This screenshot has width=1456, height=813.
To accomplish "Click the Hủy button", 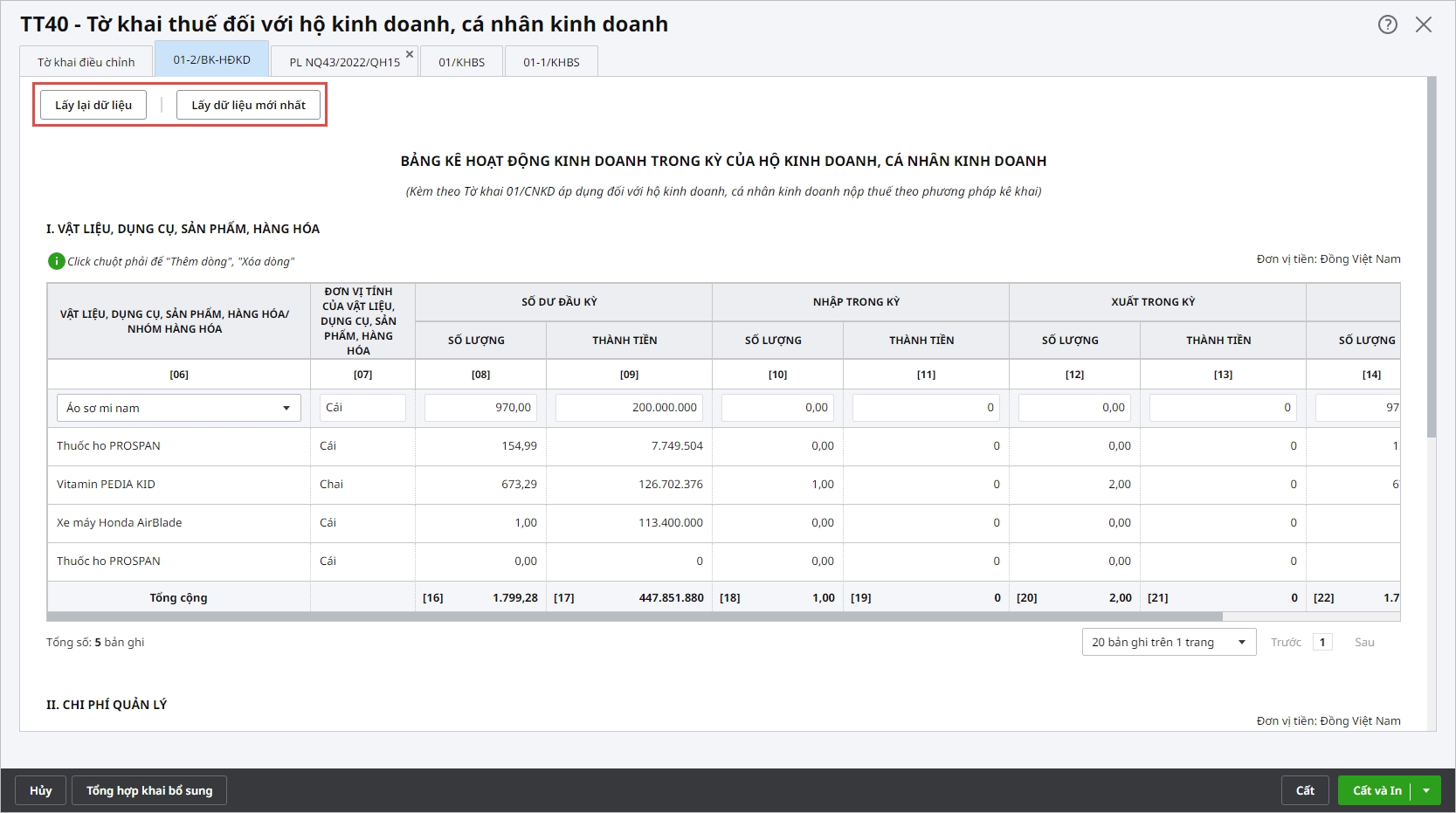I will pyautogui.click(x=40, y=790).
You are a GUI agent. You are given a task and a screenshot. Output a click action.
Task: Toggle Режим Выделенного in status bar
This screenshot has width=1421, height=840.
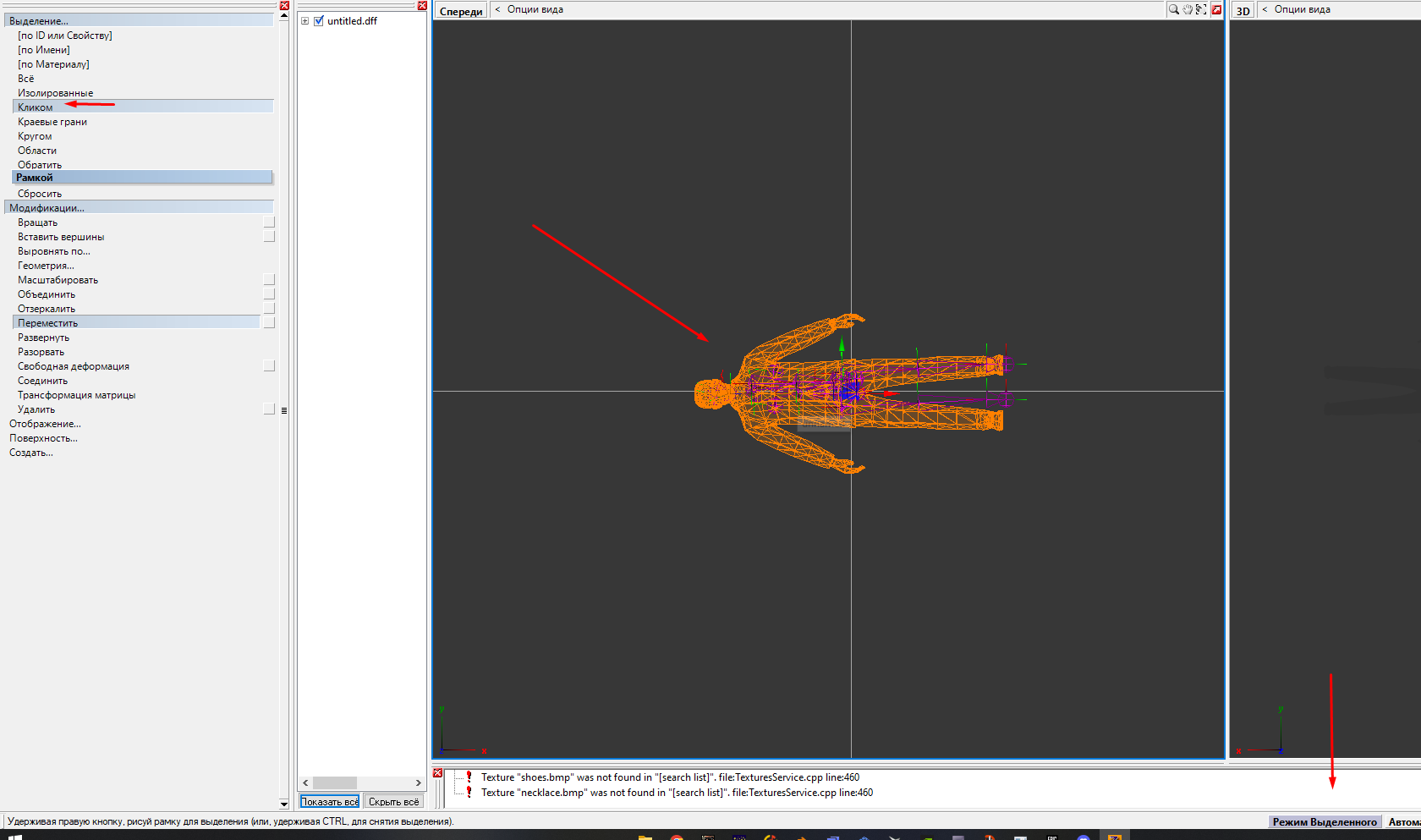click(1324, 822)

(What to work on) Write the lines from the one containing "Task: Toggle Режим Выделенного in status bar" through the end of the data above exactly as they appear, and do not carry over any picture.

(Exercise answer)
Task: Toggle Режим Выделенного in status bar
This screenshot has width=1421, height=840.
click(1324, 822)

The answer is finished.